__Activity__: Return all entries precisely as they stand, without the images.

__Data for this exercise__:
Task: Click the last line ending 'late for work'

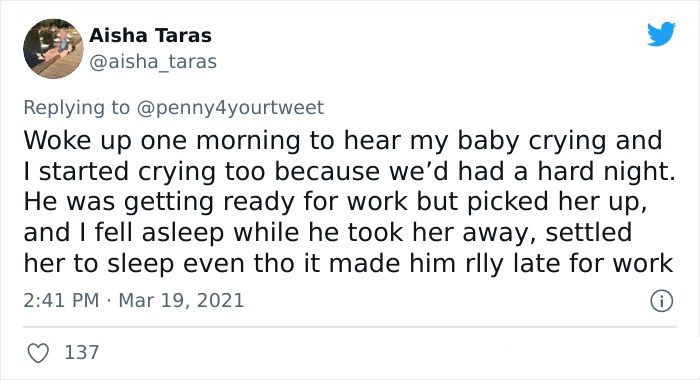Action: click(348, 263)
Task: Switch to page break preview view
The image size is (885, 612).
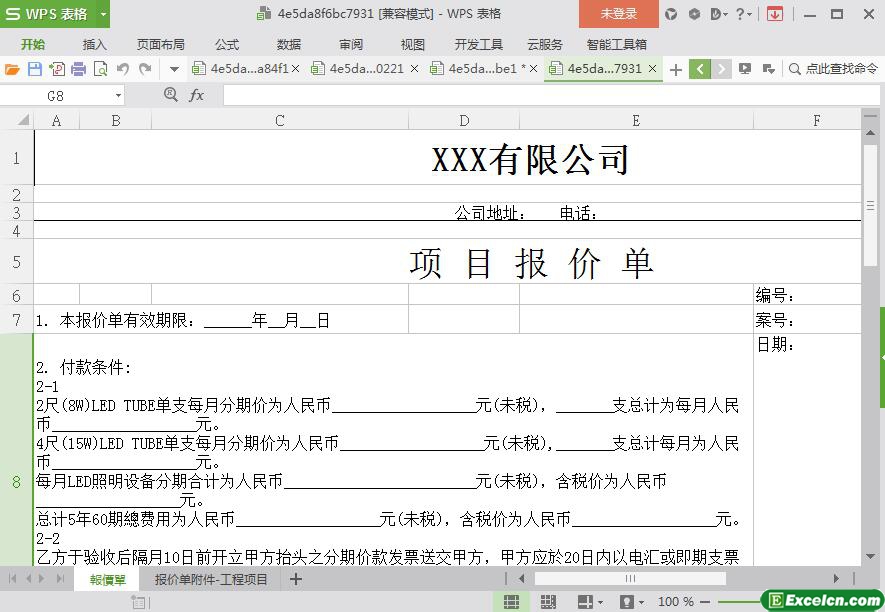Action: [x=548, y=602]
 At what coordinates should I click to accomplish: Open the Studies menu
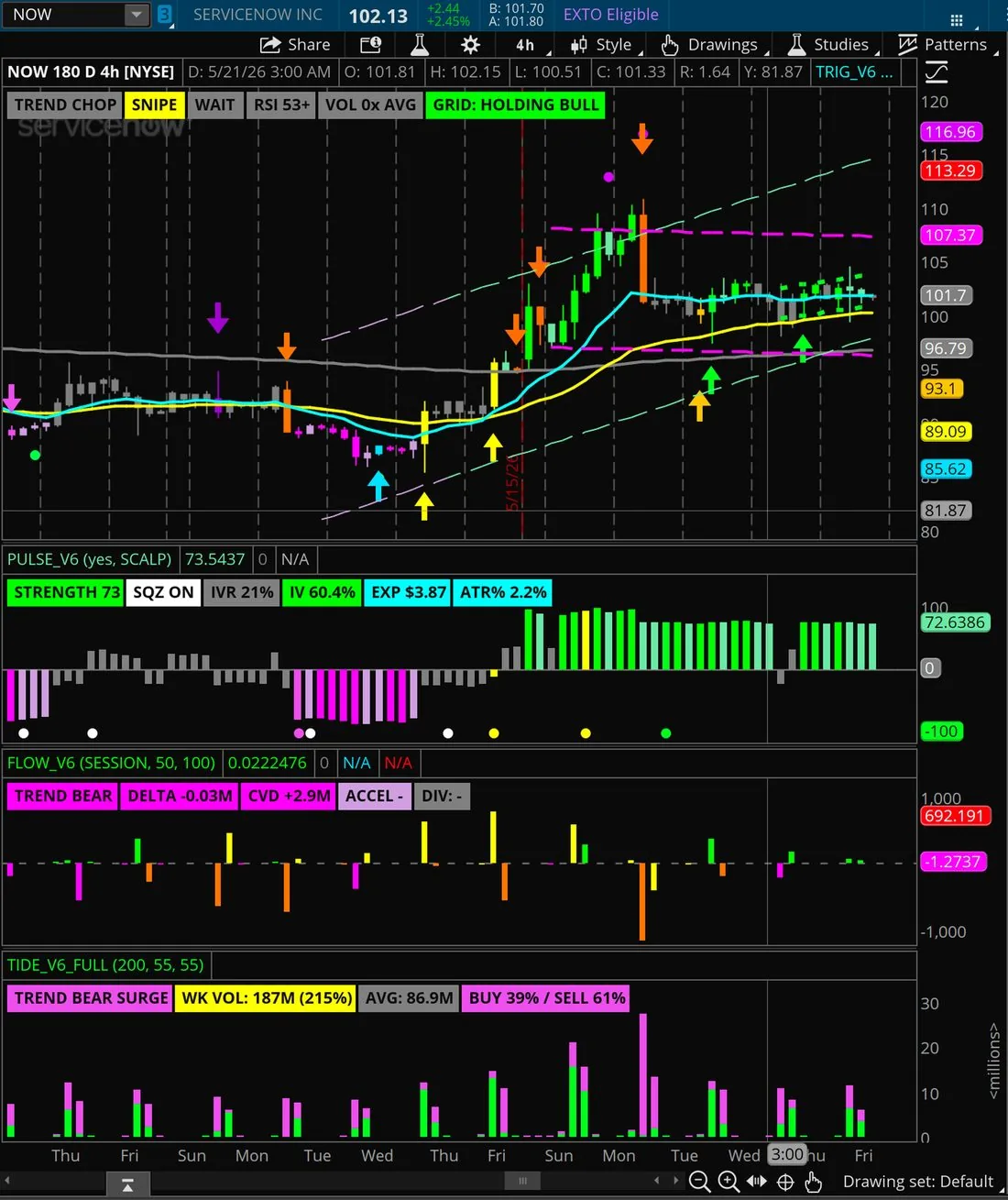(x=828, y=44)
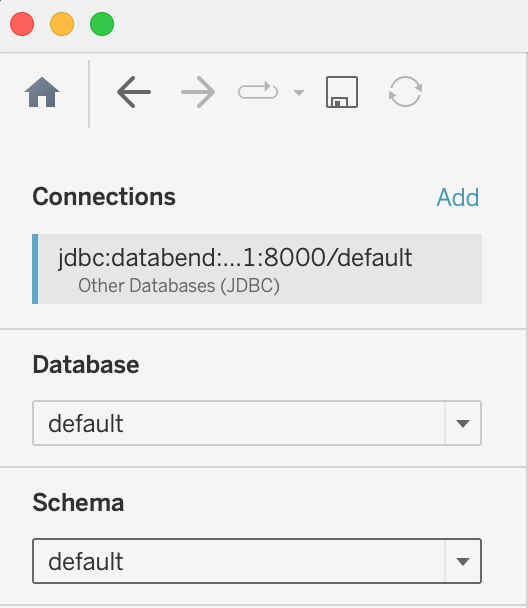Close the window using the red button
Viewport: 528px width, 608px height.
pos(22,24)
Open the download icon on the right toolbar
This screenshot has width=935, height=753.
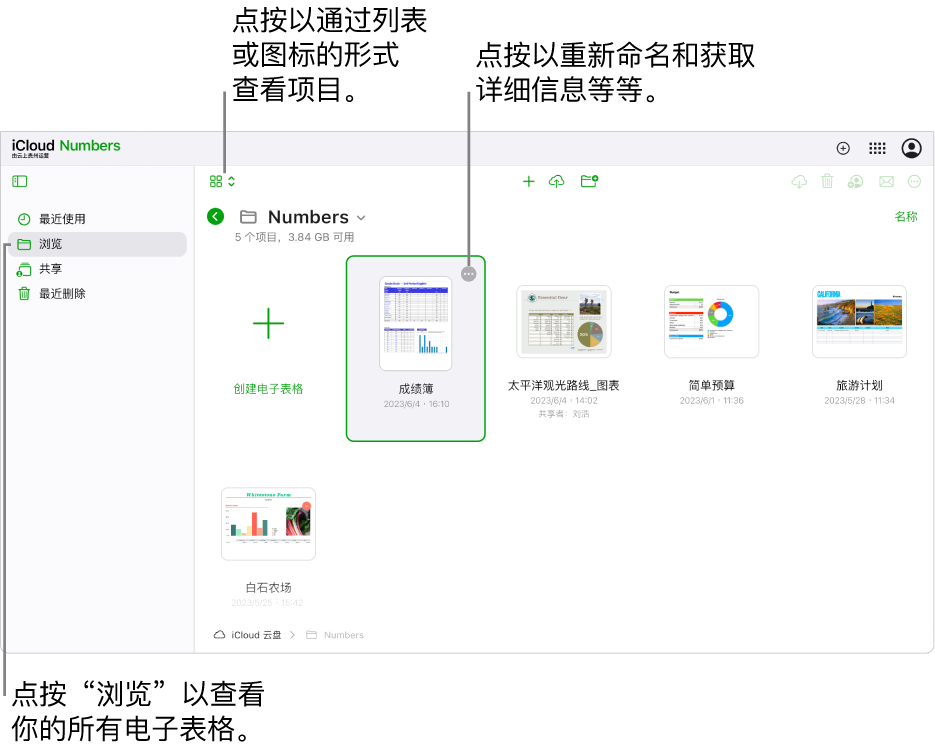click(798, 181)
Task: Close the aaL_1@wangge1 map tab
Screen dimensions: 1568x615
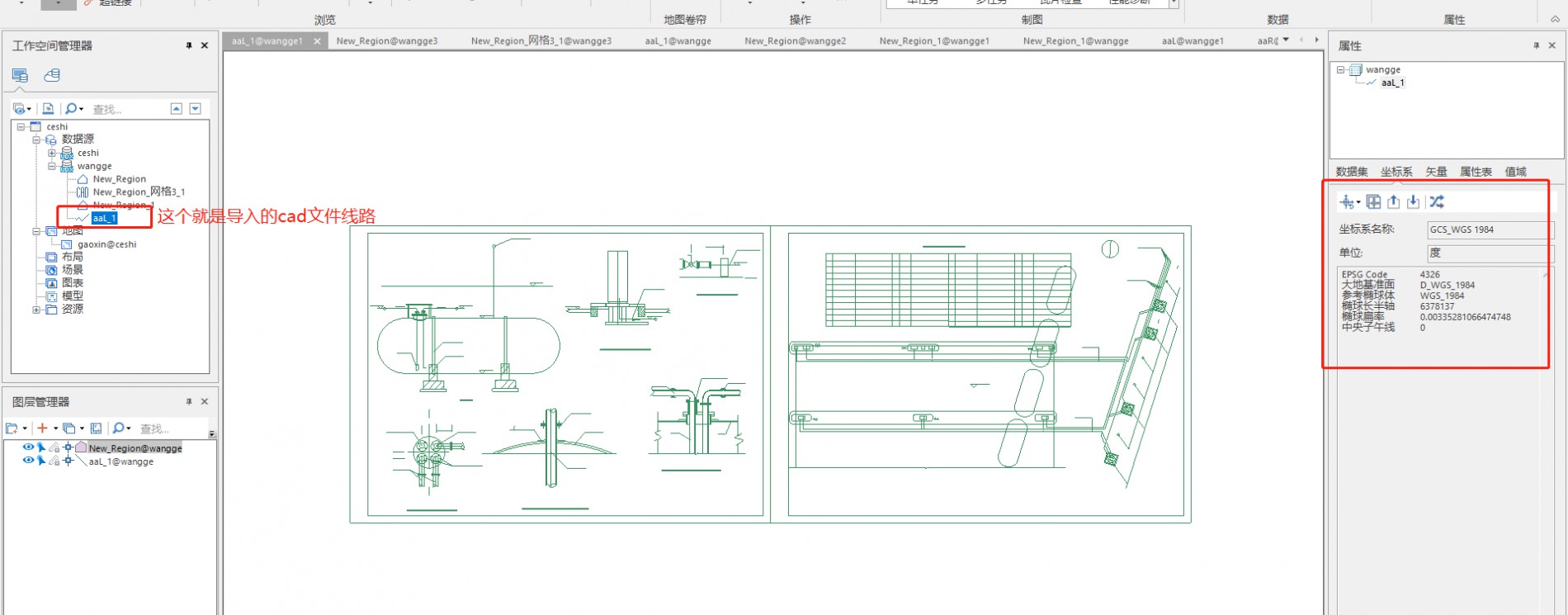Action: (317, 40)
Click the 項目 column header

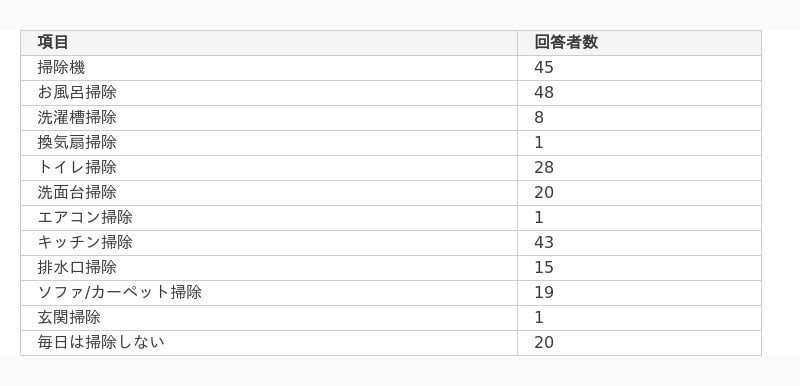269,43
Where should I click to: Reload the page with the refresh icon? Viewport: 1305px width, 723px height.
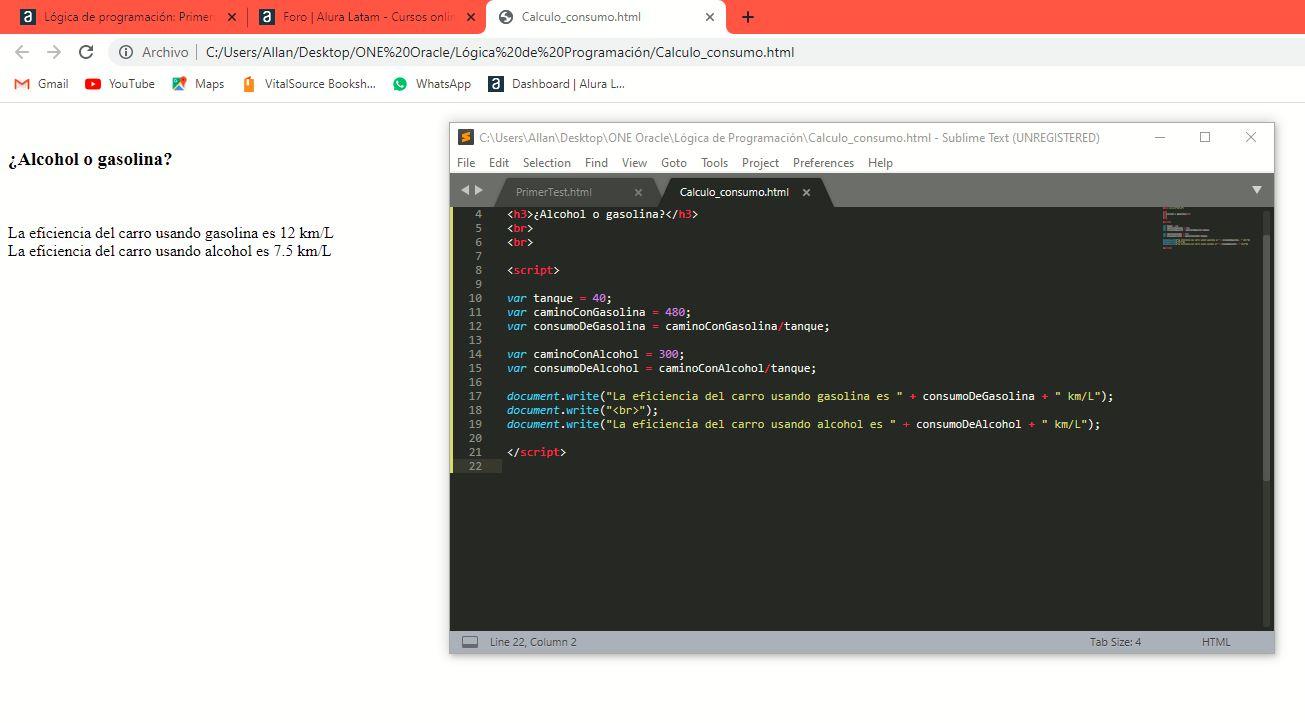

__Output below__:
Task: Click the last line ending 'late for work'

Action: click(348, 263)
Task: Switch to page break preview view
The image size is (885, 612).
Action: [x=548, y=602]
 At what coordinates should I click to accomplish: Open the Studies menu
(x=828, y=44)
Close the window using the red button
Viewport: 528px width, 608px height.
pos(22,24)
Open the download icon on the right toolbar
This screenshot has width=935, height=753.
click(798, 181)
Task: Close the aaL_1@wangge1 map tab
Screen dimensions: 1568x615
Action: (317, 40)
Click the 項目 column header

269,43
Where should I click to: Reload the page with the refresh icon? Viewport: 1305px width, 723px height.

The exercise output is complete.